< Hezekiel 28 >
1 RAB bana şöyle seslendi:
And the word of Yahweh came unto me, saying
2 “İnsanoğlu, Sur önderine de ki, ‘Egemen RAB şöyle diyor: “‘Gurura kapılıp Ben tanrıyım, Denizlerin bağrında, Tanrı'nın tahtında oturuyorum dedin. Kendini Tanrı sandın, Oysa sen Tanrı değil, insansın.
Son of man Say to the Prince of Tyre. Thus, saith My Lord. Yahweh— Because lofty, is thy heart and thou hast said A GOD, am I, In the seat of God, have I taken my seat In the heart of the seas; Whereas thou art a man, and not a GOD, But hast set thy heart as the heart of God:
3 İşte, Daniel'den daha bilgesin, Kimse senden bir giz saklayamaz.
Lo! wiser, thou than Daniel, — No secret, have they hidden from thee:
4 Bilgeliğin, anlayışın sayesinde, Kendine servet biriktirdin, Hazinelerine altın, gümüş yığdın.
In thy wisdom and in thine understanding, hast thou gotten thee wealth, — And hast gotten gold and silver into thy treasuries:
5 Ticaretteki üstün becerilerin sayesinde Servetini çoğalttın, Zenginliğin seni gurura sürükledi.
By the greatness of thy wisdom and by thy traffic, hast thou multiplied thy riches, -And thy heart hath become lofty in thy riches:
6 Bu yüzden Egemen RAB şöyle diyor: Madem kendini Tanrı gibi bilge sandın,
Therefore, Thus saith My Lord Yahweh, — Because thou hast set thy heart as the heart of God,
7 Ben de yabancıları, en acımasız ulusları Üzerine göndereceğim.

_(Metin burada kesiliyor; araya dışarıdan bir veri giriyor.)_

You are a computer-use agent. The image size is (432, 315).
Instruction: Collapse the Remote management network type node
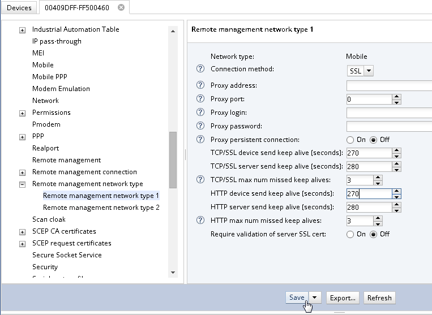(x=22, y=184)
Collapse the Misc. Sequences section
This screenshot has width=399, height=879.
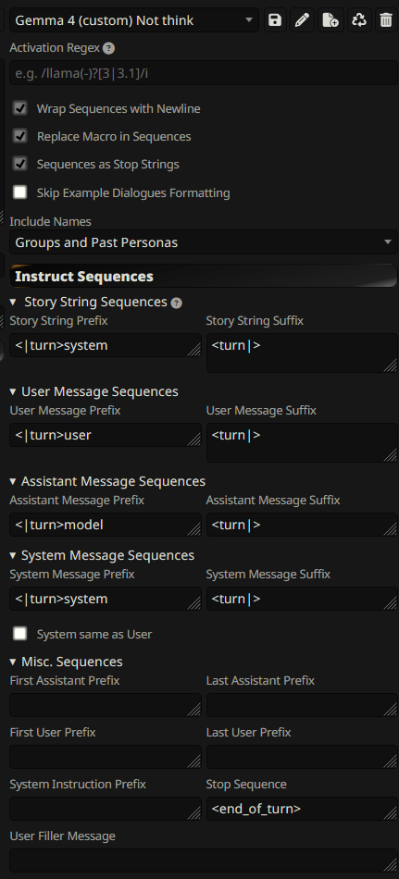(x=67, y=662)
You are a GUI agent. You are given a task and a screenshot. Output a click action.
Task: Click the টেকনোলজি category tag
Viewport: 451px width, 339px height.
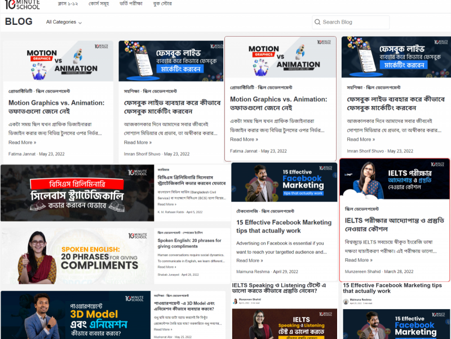[x=249, y=210]
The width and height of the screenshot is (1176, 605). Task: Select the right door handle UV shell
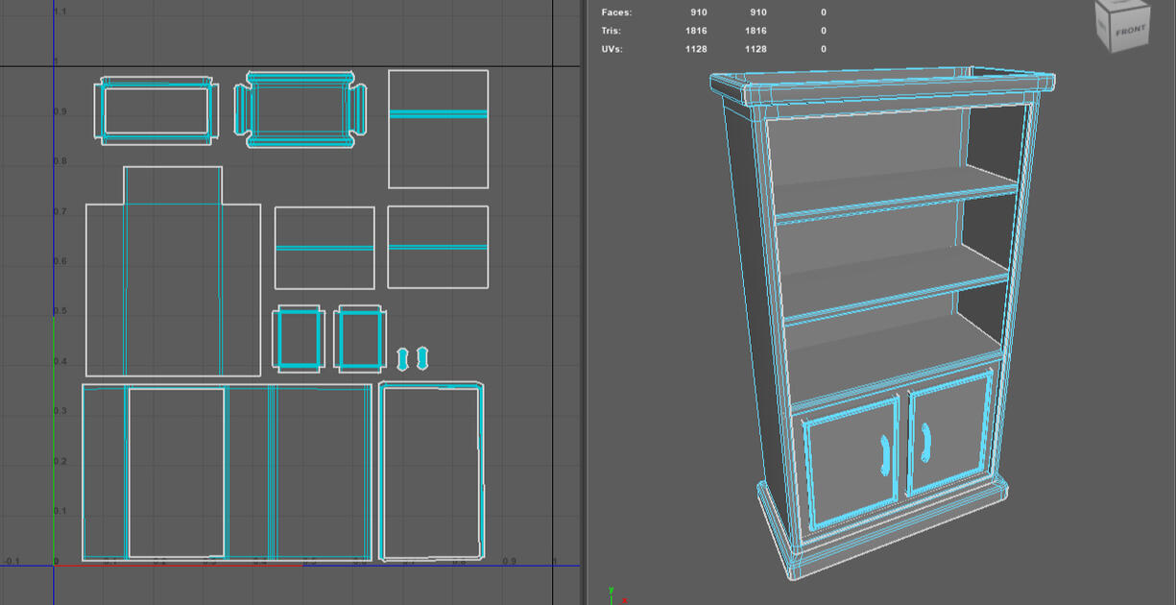(x=422, y=359)
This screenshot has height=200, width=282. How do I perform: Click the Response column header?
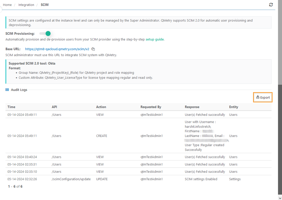(192, 107)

Bilgeliğinin güzelliğine kılıç çekecek, Görkemini kirletecekler.
Therefore behold me! bringing upon thee aliens, The terrible ones of the nations, - And they shall unsheathe their swords over the beauty of thy wisdom, And profane thy splendour:
8 Seni ölüm çukuruna indirecekler, Denizlerin bağrında korkunç bir ölümle öleceksin.

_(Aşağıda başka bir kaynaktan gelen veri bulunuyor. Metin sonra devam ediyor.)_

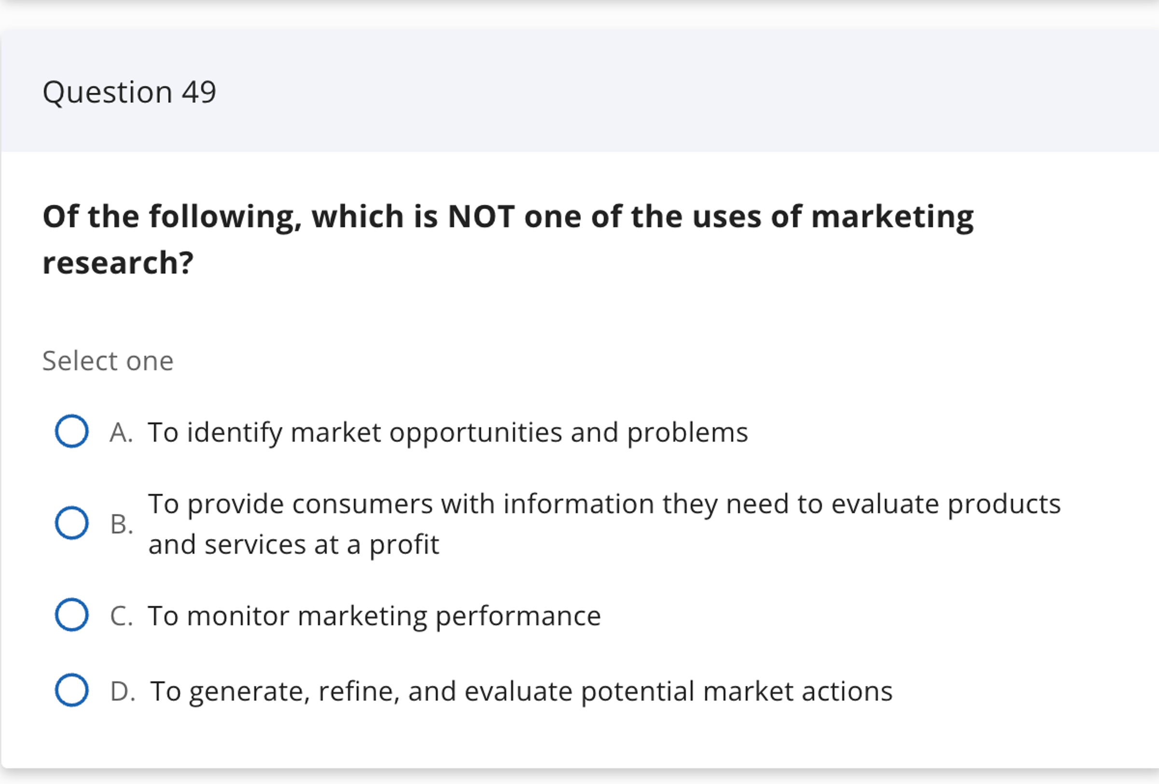Click the word "research?" in the question

pos(118,262)
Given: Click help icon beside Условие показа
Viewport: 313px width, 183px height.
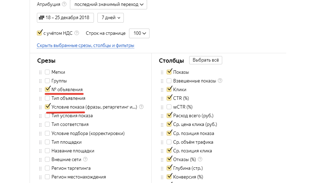Looking at the screenshot, I should (141, 107).
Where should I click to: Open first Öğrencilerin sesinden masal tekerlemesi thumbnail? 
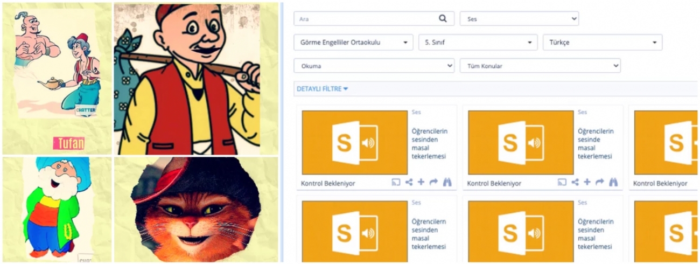(355, 143)
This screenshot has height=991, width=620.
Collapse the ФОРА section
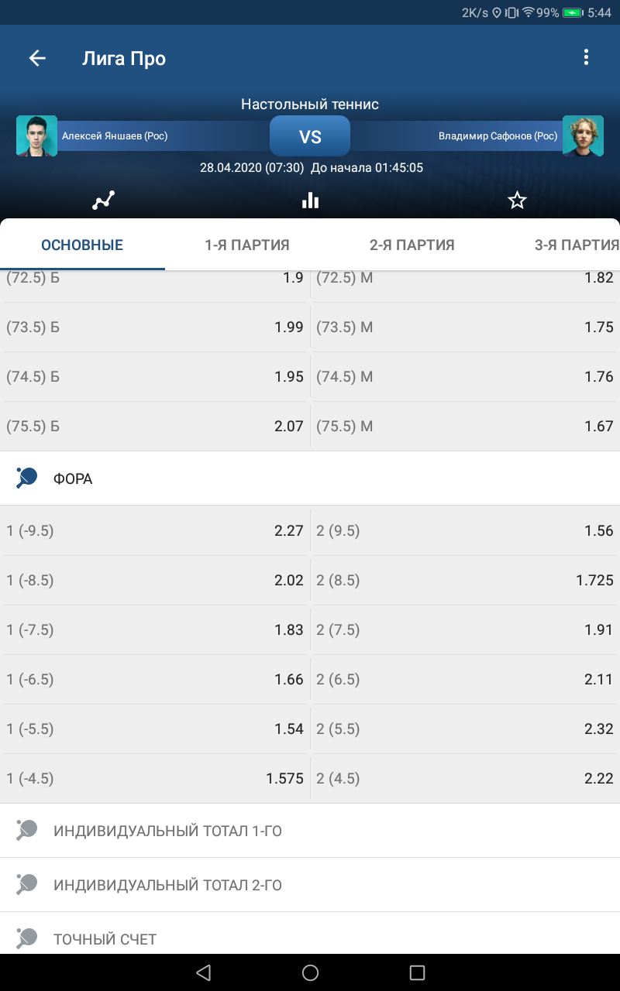pyautogui.click(x=310, y=478)
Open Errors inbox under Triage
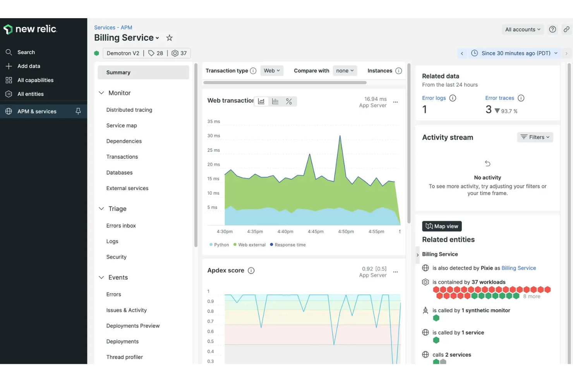573x382 pixels. click(121, 225)
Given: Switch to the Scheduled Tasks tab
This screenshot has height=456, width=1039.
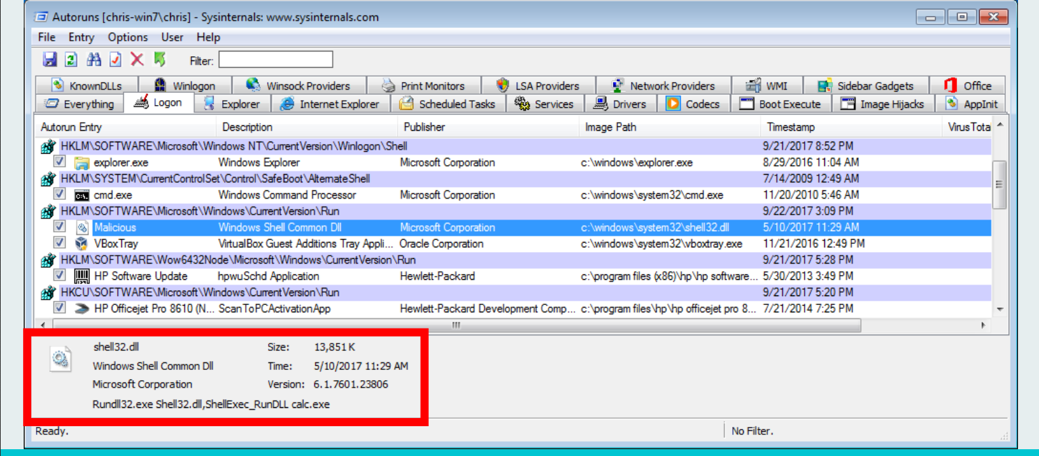Looking at the screenshot, I should pyautogui.click(x=447, y=104).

To the pit, shall they take thee down, - And thou shalt die the deaths of one thrust through, In the heart of the seas.
9 O zaman seni öldürenlerin önünde Ben Tanrı'yım diyecek misin? Seni öldürenlerin elinde Sen Tanrı değil, insansın.
Wilt thou really say, God, am I, before him who is slaying thee; When, thou, art a man and not a God, in the hand of them who are piercing thee?
10 Yabancıların elinde, Sünnetsizin ölümüyle öleceksin. Egemen RAB böyle diyor.’”
The deaths of the uncircumcised, shalt thou die by the hand of aliens, — For I have spoken, Declareth My Lord Yahweh.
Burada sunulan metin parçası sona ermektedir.